= EXERCISE DESCRIPTION =
Write out the records word for word, beginning with their first line and stopping after the line that contains "(x=536, y=525)".
--- START OF RECORDED DATA ---
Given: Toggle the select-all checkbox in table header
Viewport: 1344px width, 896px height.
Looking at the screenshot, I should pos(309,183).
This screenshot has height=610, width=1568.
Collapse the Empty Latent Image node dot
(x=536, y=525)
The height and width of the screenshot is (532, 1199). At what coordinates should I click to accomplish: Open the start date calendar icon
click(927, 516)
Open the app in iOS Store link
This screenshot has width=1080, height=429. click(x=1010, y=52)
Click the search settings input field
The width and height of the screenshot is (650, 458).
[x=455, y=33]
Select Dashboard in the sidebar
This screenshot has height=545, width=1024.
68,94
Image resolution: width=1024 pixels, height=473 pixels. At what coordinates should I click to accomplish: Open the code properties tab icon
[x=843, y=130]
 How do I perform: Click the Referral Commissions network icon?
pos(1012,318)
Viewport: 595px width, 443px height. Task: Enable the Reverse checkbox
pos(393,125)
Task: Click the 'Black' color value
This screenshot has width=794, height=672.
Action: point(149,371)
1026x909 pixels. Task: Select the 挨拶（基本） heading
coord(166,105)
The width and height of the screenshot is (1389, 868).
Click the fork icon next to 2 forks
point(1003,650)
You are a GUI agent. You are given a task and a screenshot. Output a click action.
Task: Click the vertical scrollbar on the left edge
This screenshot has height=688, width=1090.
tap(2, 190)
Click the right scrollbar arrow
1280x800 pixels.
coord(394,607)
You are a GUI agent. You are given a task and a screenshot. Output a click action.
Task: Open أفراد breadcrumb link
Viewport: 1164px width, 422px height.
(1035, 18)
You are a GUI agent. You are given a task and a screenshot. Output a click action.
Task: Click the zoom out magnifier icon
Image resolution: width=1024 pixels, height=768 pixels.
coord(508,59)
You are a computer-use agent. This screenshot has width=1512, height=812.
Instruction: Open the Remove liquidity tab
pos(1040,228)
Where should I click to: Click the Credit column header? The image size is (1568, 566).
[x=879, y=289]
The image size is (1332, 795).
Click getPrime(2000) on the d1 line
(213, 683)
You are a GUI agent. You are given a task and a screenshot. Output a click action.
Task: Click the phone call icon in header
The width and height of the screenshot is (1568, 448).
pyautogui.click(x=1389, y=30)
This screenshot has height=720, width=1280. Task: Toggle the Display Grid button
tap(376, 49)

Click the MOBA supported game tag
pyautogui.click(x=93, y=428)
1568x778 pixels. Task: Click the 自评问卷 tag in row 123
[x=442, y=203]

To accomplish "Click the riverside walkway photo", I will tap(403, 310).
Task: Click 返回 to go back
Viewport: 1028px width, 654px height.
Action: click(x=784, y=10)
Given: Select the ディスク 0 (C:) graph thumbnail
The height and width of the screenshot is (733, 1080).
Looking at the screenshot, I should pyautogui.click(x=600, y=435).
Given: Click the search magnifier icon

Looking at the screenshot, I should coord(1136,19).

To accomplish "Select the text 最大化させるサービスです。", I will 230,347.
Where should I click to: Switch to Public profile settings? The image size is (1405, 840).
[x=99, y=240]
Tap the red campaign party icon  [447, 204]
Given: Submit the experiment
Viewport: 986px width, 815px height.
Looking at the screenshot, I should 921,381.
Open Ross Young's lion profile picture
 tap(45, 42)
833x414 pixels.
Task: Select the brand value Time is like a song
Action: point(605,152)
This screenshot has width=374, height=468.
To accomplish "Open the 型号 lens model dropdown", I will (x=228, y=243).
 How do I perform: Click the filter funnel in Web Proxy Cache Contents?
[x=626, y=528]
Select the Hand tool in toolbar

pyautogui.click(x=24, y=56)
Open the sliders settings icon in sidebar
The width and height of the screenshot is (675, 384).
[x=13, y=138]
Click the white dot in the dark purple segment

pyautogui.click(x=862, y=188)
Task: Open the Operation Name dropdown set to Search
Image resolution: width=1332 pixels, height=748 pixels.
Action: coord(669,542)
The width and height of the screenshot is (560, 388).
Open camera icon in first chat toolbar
--- END OF RECORDED DATA ---
= TASK SOLUTION =
Given: Toggle the select-all checkbox in table header
Viewport: 1344px width, 896px height.
Looking at the screenshot, I should pos(309,183).
This screenshot has height=610, width=1568.
Collapse the Empty Latent Image node dot
(x=536, y=525)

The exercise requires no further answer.